BLITAR, KOMPAS.com - Sebelum membuka biro jodoh di rumahnya yang terletak sekitar 13 kilometer arah timur laut Kota Blitar, Sanusi sudah dikenal sebagai "mak comblang".
Laki-laki berusia 79 tahun itu sudah puluhan tahun membantu perjodohan orang dari berbagai wilayah di Blitar, terutama di lingkup Kecamatan Garum, Kabupaten Blitar, Jawa Timur.
Kebiasaan menjodohkan orang itu menjadi semacam profesi sampingan yang memang diakui keberadaannya dalam kehidupan sosial masyarakat Jawa termasuk masyarakat Blitar.
Lewat keahlian itu, mak comblang seperti Sanusi mendapatkan tempat khusus di masyarakat selain keuntungan ekonomi.
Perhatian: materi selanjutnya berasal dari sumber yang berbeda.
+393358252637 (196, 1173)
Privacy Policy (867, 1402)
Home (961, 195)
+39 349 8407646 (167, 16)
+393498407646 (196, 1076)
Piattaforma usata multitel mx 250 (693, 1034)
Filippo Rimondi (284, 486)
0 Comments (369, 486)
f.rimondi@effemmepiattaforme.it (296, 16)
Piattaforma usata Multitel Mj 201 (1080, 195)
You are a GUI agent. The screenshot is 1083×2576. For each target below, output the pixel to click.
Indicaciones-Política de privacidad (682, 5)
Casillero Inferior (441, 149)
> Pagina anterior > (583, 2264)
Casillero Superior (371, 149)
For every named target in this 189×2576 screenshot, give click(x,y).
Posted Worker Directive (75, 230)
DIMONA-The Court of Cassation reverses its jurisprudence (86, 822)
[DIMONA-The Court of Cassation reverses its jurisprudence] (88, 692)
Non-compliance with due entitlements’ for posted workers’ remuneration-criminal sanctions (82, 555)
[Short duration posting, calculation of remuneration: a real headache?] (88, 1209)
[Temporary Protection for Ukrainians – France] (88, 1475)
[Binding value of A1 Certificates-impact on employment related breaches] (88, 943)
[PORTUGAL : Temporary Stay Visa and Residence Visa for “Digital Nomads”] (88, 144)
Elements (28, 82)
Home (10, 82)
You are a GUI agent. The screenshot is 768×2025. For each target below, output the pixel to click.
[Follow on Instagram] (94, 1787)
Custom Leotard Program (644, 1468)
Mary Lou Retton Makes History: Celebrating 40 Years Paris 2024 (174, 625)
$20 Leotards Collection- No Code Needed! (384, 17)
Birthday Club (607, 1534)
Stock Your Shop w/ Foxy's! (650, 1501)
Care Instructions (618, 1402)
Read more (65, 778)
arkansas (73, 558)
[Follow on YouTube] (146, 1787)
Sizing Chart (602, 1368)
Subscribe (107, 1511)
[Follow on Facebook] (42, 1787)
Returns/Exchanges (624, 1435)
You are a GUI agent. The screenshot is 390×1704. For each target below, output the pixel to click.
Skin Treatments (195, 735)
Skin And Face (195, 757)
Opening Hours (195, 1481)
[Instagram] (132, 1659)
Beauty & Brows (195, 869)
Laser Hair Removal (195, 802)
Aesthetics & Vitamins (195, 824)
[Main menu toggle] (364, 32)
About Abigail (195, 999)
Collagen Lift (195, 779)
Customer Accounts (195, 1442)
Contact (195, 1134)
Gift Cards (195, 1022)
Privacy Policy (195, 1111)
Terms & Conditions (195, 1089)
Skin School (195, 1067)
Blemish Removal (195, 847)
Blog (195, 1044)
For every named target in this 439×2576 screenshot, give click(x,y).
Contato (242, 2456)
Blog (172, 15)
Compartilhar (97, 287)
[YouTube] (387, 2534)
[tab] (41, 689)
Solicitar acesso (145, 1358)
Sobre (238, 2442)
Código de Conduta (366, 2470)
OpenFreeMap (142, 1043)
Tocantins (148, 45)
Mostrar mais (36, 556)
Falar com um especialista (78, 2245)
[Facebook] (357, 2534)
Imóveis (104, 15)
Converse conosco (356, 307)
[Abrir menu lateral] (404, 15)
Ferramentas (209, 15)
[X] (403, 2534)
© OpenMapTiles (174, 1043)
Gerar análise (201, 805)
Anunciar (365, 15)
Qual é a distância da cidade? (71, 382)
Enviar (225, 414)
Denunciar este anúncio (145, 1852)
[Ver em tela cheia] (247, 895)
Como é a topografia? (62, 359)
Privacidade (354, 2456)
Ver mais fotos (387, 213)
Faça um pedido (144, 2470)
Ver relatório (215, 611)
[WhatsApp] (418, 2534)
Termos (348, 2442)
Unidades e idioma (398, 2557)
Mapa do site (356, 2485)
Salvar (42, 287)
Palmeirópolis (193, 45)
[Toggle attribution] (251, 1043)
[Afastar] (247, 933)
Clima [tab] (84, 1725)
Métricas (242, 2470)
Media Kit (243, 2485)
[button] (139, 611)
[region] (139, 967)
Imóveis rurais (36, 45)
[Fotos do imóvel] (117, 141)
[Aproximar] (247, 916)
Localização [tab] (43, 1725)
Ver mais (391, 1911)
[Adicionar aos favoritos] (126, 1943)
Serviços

Baca juga: Viral di TikTok, Ini Kisah Biro Jodoh Milik Sanusi di Blitar, Pertemukan 5 Pasangan Dalam 2 Bulan
Namun, kemampuan menjodohkan orang dia dapatkan dari proses panjang, mulai dari pengalamannya bertahun-tahun merantau ke berbagai daerah hingga Sumatera dan Kalimantan, hingga bekerja sebagai tukang batu (tukang bangunan) dan tukang ojek di pasar Kutukan, pasar tradisional sekitar 500 meter dari rumahnya di Desa Sidodadi.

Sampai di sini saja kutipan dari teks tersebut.